BRIEF: Whenever the word "will" appears in a line of the data below, copy that line.

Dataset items
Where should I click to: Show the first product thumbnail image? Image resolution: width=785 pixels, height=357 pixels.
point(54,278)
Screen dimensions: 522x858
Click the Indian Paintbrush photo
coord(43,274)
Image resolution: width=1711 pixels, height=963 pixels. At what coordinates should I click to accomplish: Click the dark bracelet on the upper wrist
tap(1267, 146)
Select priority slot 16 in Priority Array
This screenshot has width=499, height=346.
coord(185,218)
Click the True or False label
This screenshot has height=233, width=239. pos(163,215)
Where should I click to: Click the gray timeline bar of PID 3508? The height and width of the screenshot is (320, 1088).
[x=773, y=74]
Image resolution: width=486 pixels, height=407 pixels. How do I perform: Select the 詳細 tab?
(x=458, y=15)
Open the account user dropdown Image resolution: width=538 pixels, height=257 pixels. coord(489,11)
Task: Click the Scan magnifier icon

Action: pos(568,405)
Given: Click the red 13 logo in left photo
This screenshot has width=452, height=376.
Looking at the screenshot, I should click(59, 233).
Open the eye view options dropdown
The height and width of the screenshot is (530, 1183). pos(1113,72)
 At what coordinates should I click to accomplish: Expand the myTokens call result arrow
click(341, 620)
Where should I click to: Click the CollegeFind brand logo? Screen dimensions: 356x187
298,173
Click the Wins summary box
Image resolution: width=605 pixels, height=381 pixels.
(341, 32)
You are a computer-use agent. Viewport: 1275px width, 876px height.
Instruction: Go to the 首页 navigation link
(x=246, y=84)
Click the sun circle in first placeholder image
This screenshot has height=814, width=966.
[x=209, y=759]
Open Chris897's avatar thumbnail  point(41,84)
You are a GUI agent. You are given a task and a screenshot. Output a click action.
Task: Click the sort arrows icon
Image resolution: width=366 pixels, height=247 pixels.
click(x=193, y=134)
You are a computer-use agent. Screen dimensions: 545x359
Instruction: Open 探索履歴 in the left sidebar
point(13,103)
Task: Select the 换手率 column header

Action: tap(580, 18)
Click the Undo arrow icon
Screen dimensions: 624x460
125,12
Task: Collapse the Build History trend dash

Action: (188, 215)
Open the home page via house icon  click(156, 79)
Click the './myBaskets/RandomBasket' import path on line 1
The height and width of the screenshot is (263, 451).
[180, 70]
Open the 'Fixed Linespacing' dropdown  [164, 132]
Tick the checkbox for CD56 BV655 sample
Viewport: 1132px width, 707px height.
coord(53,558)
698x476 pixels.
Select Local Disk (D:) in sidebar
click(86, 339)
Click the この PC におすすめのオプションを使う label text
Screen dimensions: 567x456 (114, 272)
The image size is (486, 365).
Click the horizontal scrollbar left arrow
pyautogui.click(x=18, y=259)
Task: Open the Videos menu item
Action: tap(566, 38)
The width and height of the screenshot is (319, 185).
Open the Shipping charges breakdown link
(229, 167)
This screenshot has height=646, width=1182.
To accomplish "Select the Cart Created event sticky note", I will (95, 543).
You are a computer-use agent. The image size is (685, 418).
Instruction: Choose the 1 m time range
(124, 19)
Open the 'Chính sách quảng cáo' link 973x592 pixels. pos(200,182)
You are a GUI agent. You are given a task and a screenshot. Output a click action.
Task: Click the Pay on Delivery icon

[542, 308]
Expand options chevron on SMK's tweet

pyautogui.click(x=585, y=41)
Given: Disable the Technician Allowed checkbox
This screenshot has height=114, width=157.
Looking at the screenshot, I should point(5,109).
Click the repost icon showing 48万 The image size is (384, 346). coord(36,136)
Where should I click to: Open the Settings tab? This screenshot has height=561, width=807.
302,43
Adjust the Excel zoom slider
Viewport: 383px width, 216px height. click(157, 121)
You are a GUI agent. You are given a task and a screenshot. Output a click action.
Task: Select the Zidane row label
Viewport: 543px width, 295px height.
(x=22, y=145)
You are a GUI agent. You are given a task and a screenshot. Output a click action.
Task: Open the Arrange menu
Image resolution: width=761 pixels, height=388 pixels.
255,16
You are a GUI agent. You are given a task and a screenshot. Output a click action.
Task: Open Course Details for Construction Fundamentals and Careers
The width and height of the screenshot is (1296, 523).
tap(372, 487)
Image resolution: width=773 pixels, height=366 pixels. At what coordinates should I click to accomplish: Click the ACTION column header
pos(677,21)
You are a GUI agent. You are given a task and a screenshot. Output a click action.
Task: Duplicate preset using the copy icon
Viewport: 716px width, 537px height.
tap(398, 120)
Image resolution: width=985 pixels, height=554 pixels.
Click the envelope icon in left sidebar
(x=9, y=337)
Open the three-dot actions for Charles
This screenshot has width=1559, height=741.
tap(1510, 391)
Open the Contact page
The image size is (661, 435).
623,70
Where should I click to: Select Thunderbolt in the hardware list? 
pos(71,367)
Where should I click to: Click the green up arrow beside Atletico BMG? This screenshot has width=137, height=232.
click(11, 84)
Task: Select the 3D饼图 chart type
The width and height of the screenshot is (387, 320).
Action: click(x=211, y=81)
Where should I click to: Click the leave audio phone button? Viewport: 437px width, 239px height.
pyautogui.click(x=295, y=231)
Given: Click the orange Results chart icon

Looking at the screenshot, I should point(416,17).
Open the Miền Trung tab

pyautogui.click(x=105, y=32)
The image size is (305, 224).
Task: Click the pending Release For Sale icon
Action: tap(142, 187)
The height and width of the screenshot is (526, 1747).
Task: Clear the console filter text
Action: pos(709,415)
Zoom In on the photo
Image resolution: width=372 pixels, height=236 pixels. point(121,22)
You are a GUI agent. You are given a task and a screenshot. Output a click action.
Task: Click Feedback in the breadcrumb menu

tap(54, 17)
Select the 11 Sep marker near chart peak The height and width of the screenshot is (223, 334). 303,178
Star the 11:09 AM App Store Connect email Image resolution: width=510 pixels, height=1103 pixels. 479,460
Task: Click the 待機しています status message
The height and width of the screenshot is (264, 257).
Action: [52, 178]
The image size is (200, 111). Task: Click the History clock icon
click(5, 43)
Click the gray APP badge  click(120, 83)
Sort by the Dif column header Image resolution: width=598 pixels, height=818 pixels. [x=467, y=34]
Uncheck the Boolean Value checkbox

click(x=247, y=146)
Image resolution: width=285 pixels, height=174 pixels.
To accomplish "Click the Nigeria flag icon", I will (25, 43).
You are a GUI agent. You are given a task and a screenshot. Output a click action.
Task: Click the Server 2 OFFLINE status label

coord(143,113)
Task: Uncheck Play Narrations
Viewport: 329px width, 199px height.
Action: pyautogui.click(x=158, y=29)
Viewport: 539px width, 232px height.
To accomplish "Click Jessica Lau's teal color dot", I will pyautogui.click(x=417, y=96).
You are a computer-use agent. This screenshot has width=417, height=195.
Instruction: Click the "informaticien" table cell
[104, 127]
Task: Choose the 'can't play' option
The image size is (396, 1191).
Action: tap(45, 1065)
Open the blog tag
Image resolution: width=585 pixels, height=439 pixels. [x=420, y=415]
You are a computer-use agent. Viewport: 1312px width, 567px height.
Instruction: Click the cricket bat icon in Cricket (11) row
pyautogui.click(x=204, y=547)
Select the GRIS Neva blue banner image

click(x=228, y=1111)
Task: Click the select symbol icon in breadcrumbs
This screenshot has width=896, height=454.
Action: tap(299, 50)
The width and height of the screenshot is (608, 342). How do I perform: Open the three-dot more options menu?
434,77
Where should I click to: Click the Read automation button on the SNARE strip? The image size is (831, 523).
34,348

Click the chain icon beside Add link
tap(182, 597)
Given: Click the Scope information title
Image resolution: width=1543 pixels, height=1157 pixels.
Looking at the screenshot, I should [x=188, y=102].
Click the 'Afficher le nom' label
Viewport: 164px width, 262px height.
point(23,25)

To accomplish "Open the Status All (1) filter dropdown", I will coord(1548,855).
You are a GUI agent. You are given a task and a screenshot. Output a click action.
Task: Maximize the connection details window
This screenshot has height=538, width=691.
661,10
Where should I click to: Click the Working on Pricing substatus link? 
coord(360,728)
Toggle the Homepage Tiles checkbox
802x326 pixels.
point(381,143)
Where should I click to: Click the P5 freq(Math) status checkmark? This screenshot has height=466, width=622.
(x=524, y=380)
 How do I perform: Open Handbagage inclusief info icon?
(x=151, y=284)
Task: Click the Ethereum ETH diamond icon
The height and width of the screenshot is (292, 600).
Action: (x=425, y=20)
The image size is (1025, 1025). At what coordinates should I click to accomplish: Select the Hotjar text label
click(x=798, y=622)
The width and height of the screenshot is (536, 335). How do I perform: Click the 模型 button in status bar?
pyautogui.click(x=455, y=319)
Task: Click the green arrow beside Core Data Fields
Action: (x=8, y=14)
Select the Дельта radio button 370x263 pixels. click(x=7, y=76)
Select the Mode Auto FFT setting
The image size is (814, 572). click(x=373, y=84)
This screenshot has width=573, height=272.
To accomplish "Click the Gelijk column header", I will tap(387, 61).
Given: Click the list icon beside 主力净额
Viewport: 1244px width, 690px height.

EXERCISE OUTPUT:
To accomplish "Select the Cart Created event sticky note", I will (95, 543).
To accomplish "Click the Nigeria flag icon", I will (25, 43).
To accomplish "Click Jessica Lau's teal color dot", I will pyautogui.click(x=417, y=96).
To accomplish "Open the Status All (1) filter dropdown", I will coord(1548,855).
To accomplish "Click the Gelijk column header", I will tap(387, 61).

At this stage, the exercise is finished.